Further, a high sensitivity troponin level test was normal indicating no myocardial damage. Despite this evidence the diagnosis of cardiogenic shock was not seriously reconsidered.

 The conclusions reached following the Root Cause Analysis and its recommendations were valid.

Findings, Comments and Recommendations It is clear from the evidence that in the late evening of 22 November 2016 Mr Suckling suffered an acute haemorrhage related to his hernia surgery earlier in the day. This development was not recognised at the NWPH before his transfer to the NWRH. At the NWRH Mr Suckling was diagnosed with cardiogenic shock. This diagnosis was wrong and led to treatment which was inappropriate for Mr Suckling’s actual condition, namely a postoperative haemorrhage. I accept Dr Bell’s opinion that during the course of Mr Suckling’s time at the NWRH evidence accumulated which should have caused a

reconsideration of Mr Suckling’s diagnosis. Regrettably, this did not occur with the result that Mr Suckling continued to deteriorate and then died.

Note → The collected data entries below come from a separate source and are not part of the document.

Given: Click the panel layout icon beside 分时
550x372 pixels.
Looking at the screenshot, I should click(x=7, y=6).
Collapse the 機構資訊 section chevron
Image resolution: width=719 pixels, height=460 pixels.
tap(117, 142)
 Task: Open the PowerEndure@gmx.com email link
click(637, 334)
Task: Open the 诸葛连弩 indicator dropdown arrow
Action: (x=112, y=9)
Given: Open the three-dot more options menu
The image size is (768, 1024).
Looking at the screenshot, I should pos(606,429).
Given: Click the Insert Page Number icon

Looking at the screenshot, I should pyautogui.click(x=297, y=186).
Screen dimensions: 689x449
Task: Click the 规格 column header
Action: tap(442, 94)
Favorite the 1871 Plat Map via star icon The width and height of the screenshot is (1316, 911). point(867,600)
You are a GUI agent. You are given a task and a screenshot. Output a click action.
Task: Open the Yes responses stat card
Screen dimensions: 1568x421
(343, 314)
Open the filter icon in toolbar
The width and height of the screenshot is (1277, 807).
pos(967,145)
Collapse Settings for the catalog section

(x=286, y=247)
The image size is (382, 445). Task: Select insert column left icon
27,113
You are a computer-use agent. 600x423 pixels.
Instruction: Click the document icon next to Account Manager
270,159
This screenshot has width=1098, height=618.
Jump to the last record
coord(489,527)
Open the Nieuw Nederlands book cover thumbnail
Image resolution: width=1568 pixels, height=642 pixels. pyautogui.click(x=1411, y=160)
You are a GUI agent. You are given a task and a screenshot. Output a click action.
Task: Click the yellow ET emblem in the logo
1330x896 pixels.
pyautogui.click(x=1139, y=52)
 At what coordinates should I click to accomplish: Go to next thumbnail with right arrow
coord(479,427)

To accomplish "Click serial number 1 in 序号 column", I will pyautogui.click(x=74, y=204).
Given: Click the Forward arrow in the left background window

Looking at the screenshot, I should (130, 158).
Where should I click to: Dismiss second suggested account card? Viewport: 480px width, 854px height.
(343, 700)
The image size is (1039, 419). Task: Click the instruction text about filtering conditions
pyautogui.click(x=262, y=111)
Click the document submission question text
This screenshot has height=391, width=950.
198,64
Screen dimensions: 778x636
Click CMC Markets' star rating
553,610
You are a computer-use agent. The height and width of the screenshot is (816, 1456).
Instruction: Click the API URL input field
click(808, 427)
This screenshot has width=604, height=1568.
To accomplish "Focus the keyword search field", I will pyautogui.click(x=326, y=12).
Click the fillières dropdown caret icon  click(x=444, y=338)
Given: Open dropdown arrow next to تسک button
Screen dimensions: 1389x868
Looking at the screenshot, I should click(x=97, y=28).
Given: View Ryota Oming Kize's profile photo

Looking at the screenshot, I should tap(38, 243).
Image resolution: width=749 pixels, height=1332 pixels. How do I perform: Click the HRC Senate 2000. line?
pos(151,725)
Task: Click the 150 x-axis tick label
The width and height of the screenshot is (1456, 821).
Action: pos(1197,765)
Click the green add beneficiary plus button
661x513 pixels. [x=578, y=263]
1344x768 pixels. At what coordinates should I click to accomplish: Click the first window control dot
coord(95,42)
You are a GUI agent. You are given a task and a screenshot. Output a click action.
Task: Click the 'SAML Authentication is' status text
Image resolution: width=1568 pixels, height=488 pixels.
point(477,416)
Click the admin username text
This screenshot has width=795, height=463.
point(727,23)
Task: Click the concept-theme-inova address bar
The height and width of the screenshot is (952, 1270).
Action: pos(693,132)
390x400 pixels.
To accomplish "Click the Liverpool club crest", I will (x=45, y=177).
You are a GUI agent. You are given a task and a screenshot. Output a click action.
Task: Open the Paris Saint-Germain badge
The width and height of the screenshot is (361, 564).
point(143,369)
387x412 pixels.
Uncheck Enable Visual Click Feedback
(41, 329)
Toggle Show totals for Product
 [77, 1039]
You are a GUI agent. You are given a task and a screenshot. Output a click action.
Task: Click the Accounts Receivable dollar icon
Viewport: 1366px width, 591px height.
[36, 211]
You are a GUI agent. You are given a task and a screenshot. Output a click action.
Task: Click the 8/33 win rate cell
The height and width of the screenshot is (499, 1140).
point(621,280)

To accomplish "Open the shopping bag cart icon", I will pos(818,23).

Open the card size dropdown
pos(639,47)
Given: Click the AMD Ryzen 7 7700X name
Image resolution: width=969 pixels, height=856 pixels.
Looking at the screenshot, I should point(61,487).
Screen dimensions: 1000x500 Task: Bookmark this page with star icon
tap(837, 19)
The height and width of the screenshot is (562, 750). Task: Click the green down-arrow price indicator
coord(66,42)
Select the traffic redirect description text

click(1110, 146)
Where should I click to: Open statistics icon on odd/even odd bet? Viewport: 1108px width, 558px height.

I further accept Dr Bell’s opinion that persons suffering from a postoperative haemorrhage are likely to make a full recovery if the condition is promptly diagnosed and appropriately treated. Sadly this did not occur for Mr Suckling.

I acknowledge that the NWRH has conducted its own Root Cause Analysis into the circumstances of Mr Suckling’s death and I accept its conclusions and support its recommendations. It is unnecessary for me to make any further recommendations.

I have decided not to hold a public inquest into this death because my investigation has been sufficient to disclose the identity of the deceased, the date, place and cause of death, relevant circumstances concerning how death occurred and the particulars needed to register the death under the Births, Deaths and Marriages Registration Act

  1. I do not consider that the holding of a public inquest would elicit any significant information further to that disclosed by the investigation conducted by me. The circumstances of the death do not require me to make any further comment.

I convey my sincere condolences to Mr Suckling’s family and loved ones.

Dated: 5th day of December 2018 at Hobart in the State of Tasmania.